Instructions to follow:
Output every line from the one containing "Task: Select the Company Name field item" through the end of the lines below as a JSON list of strings, one string per line, with blank lines omitted. Leave out the pictures.

Dataset extract:
===

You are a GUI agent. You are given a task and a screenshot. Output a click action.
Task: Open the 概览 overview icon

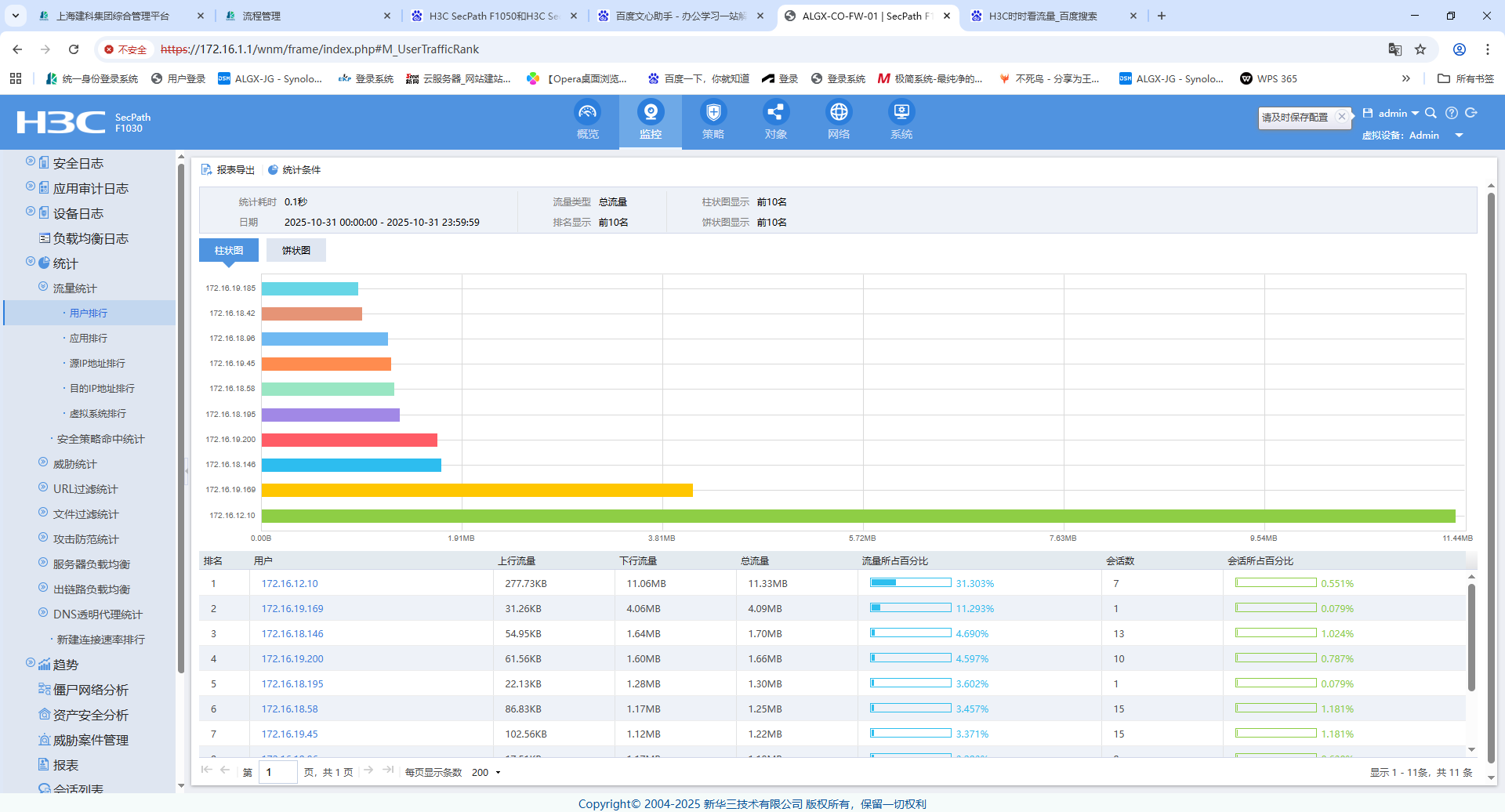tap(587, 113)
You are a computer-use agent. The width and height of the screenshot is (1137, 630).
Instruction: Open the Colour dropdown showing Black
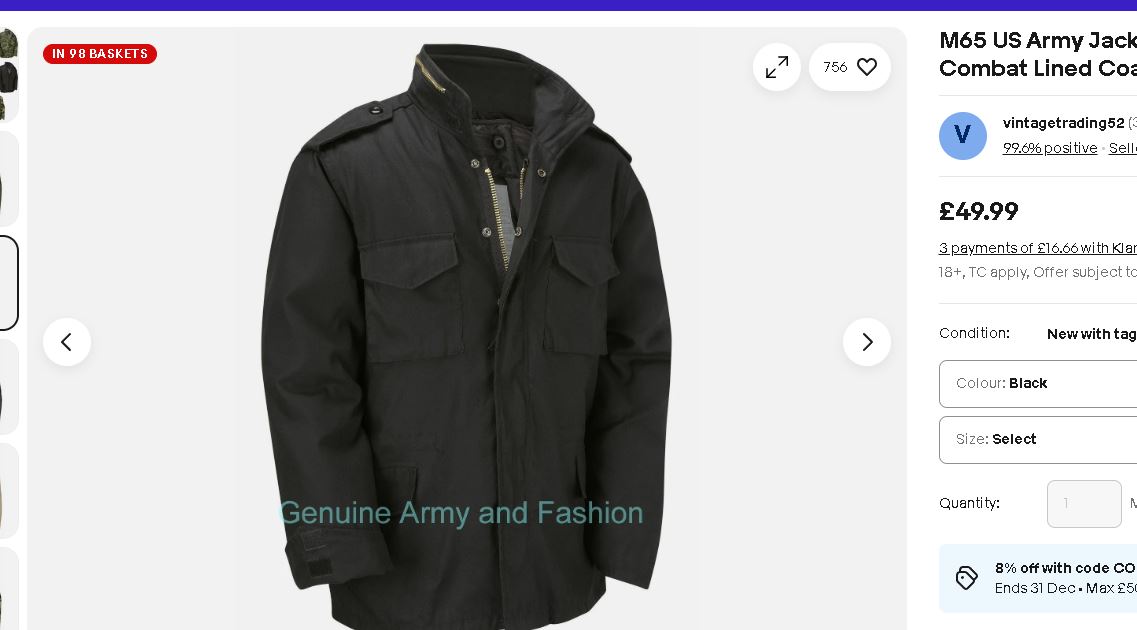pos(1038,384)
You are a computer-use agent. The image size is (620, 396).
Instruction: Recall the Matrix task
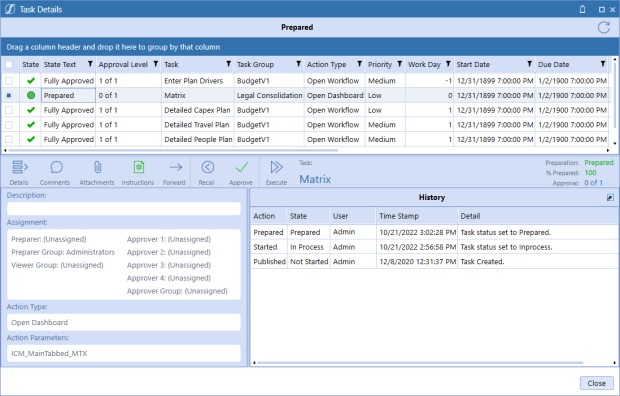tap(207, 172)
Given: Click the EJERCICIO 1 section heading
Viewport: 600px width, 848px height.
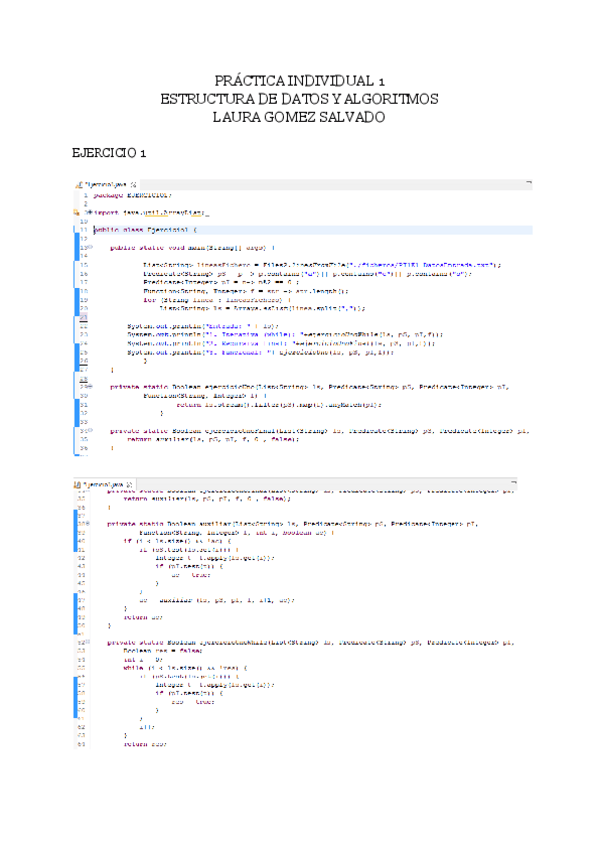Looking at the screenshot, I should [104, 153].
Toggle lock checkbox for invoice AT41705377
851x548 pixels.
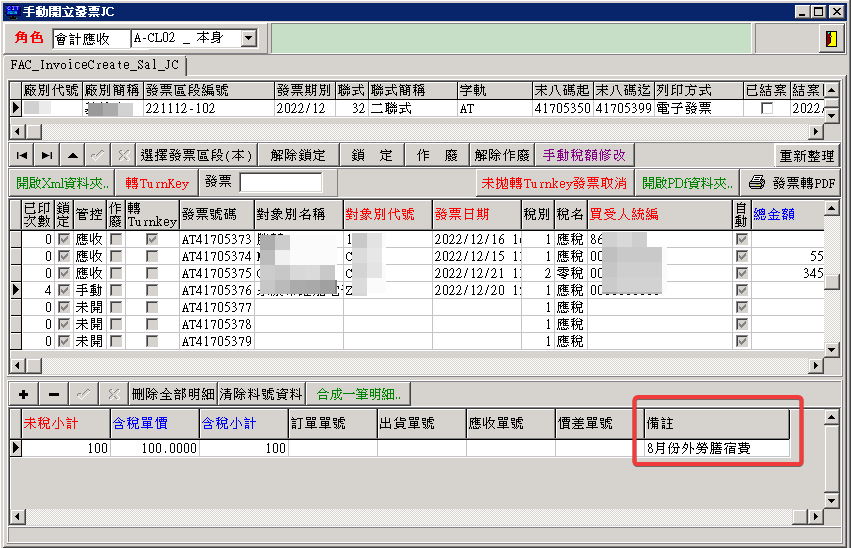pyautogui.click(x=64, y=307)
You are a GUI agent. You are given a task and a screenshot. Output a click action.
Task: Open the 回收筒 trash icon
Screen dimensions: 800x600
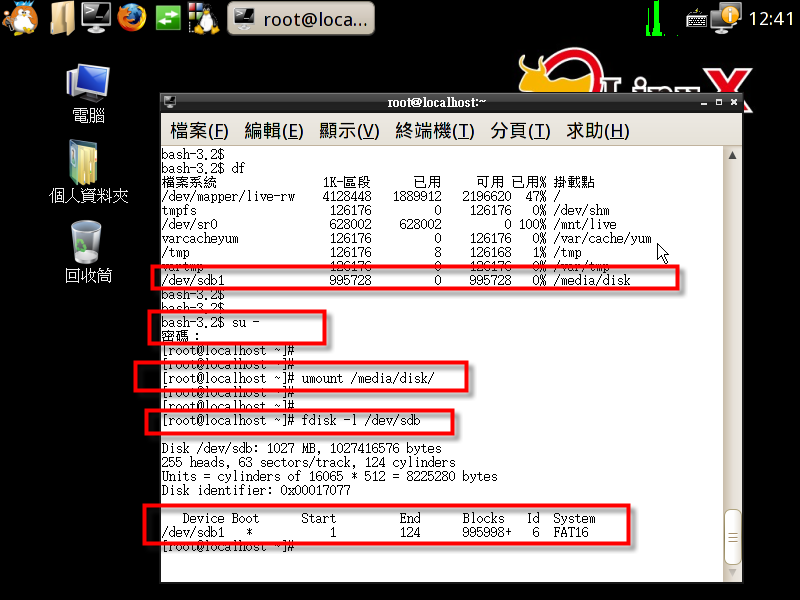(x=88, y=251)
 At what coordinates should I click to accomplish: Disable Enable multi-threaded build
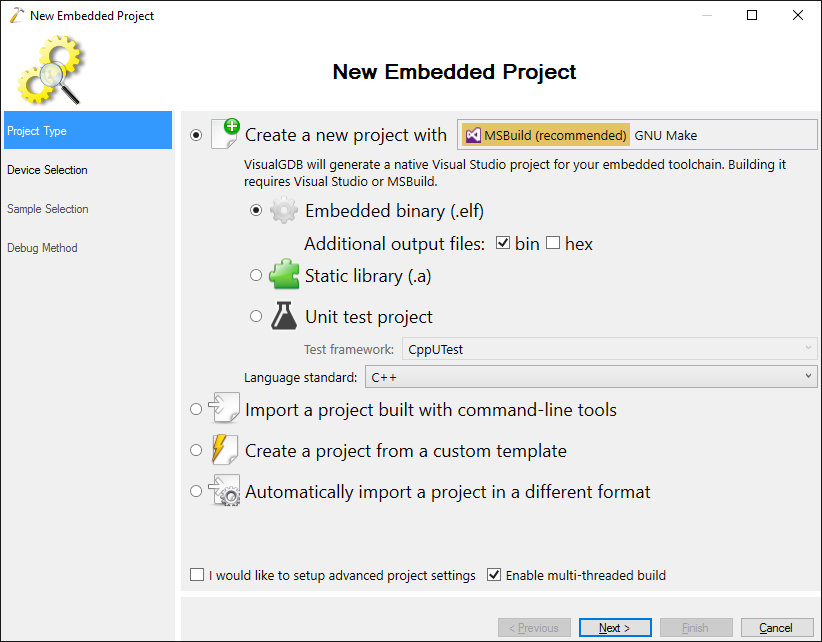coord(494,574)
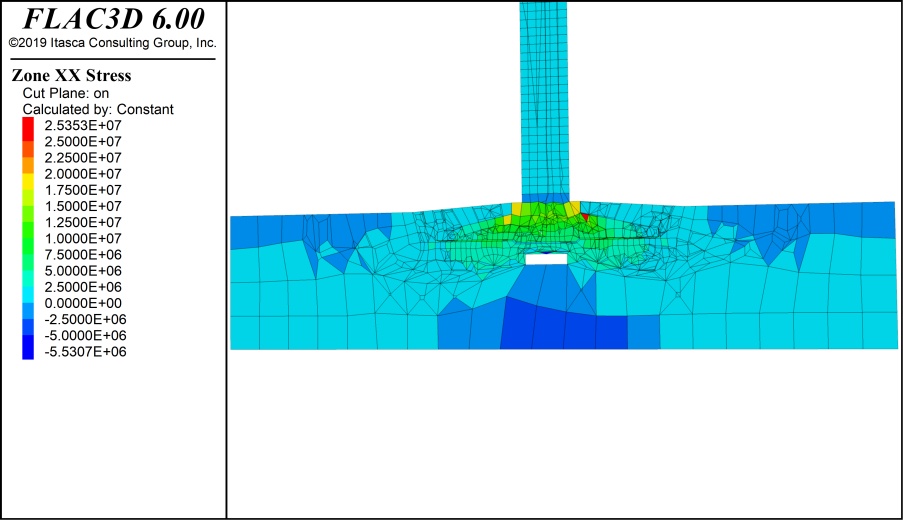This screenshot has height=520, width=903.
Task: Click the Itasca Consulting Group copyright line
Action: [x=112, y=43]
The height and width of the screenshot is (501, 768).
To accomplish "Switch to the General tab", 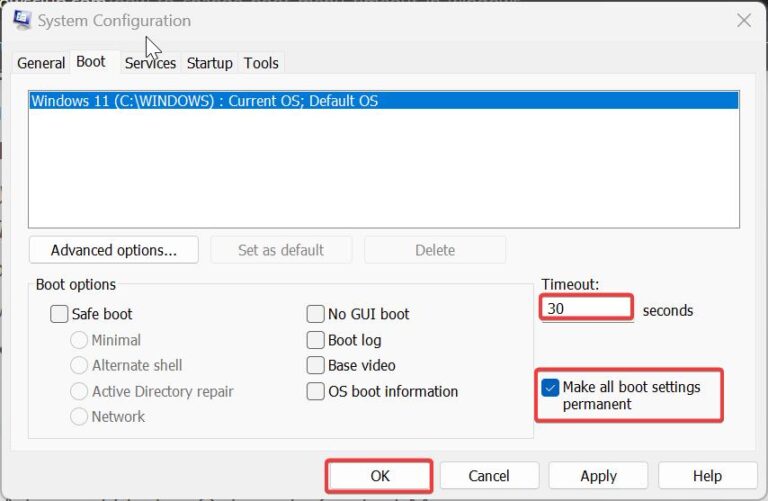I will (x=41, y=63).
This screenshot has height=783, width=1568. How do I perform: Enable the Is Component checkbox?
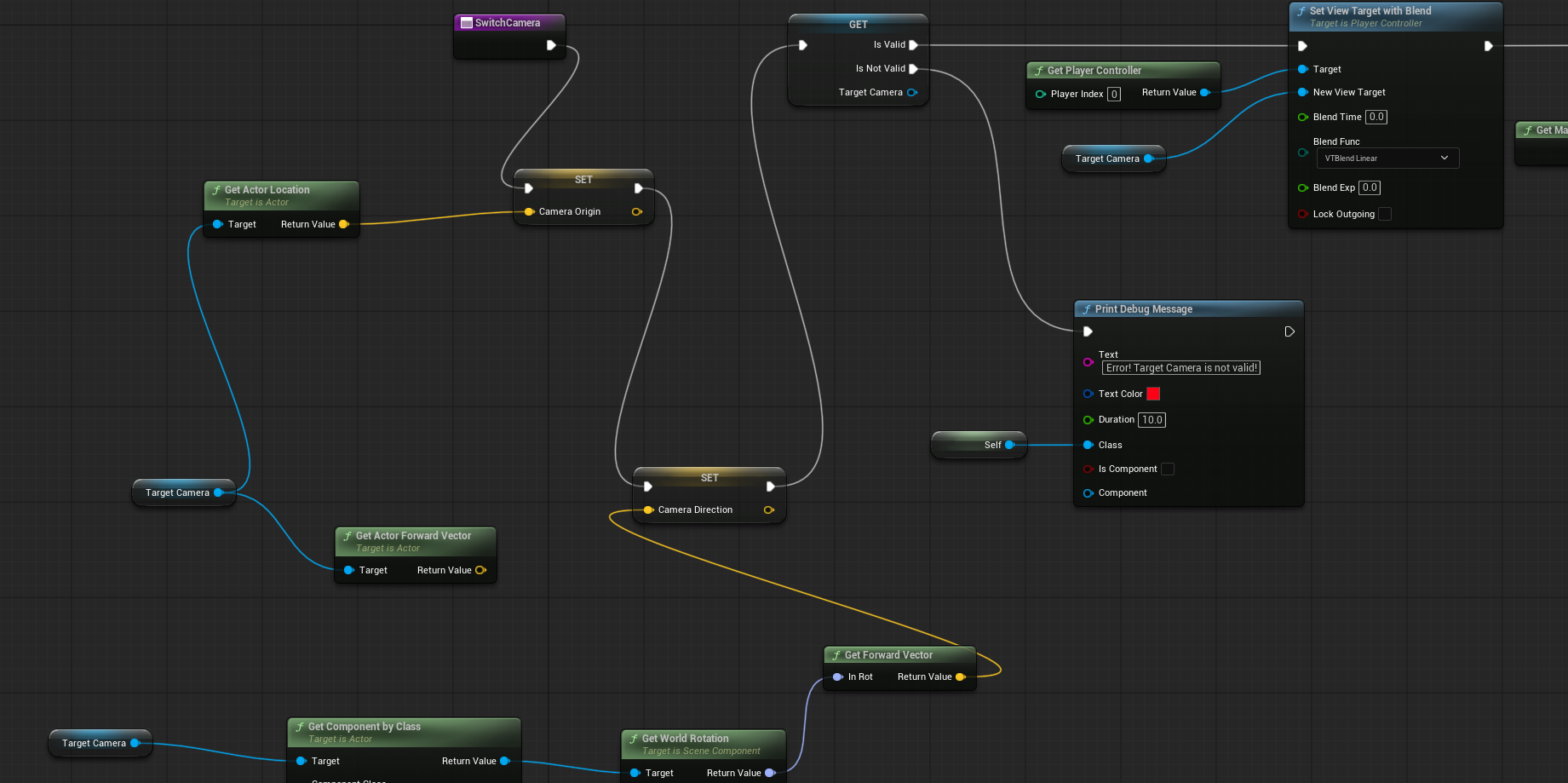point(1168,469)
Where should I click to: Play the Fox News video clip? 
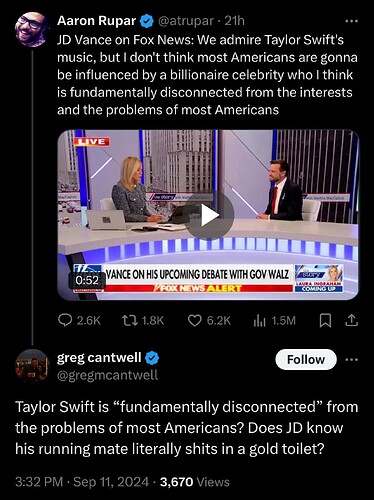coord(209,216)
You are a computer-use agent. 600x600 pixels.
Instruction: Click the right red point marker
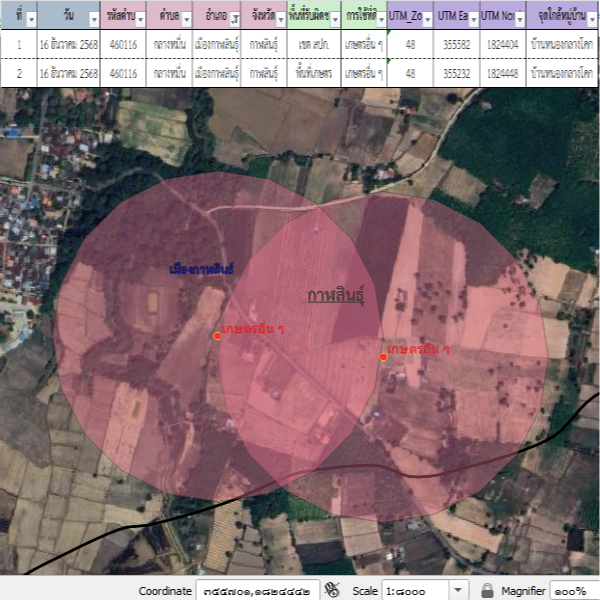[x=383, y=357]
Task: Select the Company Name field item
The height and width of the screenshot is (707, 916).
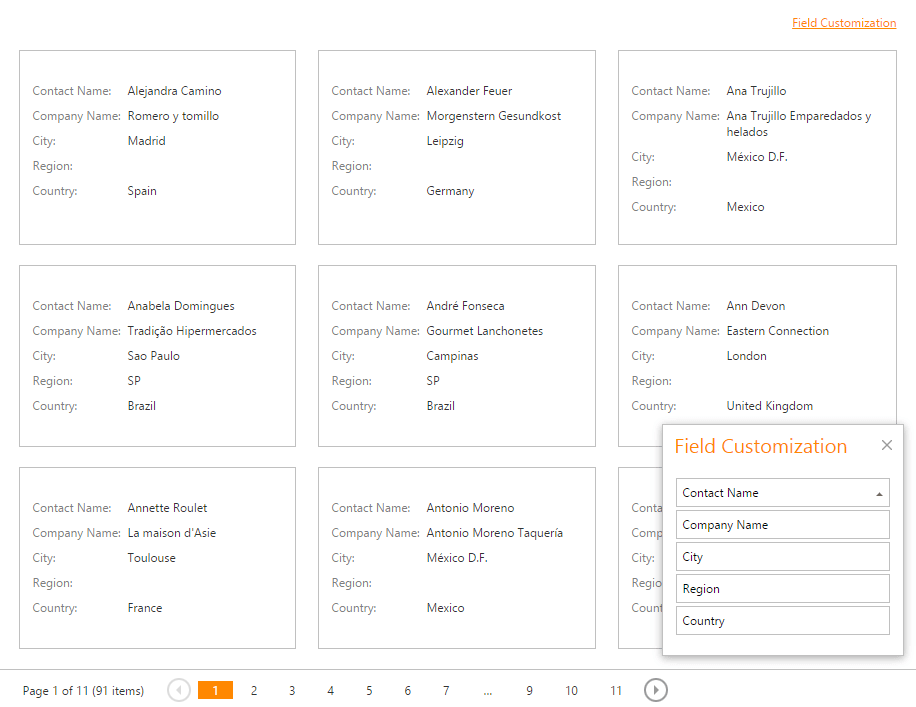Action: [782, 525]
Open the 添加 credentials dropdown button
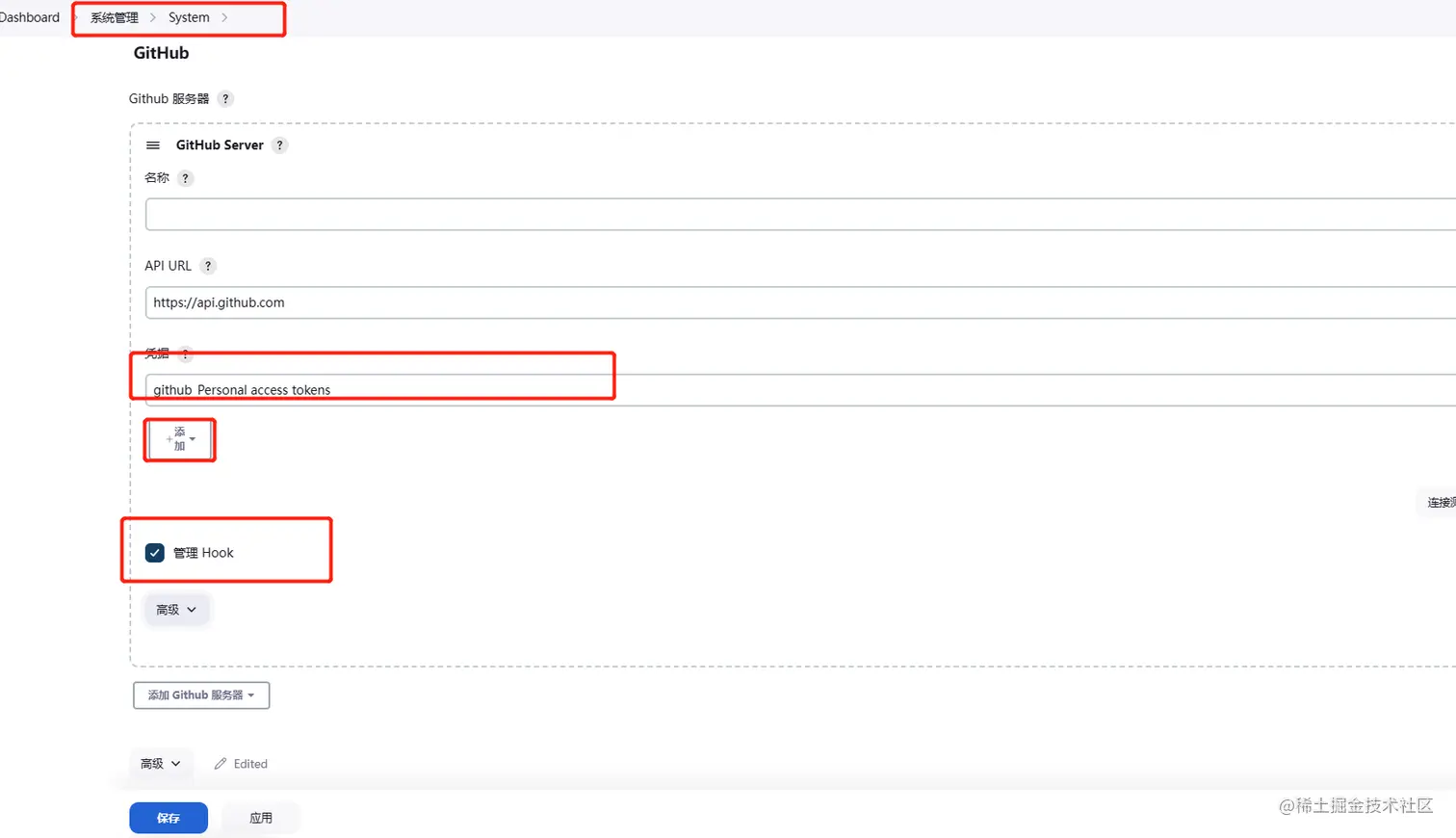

===

Solution to this exercise:
[
  "Task: Select the Company Name field item",
  "The height and width of the screenshot is (707, 916).",
  "Action: [782, 525]",
  "Open the 添加 credentials dropdown button"
]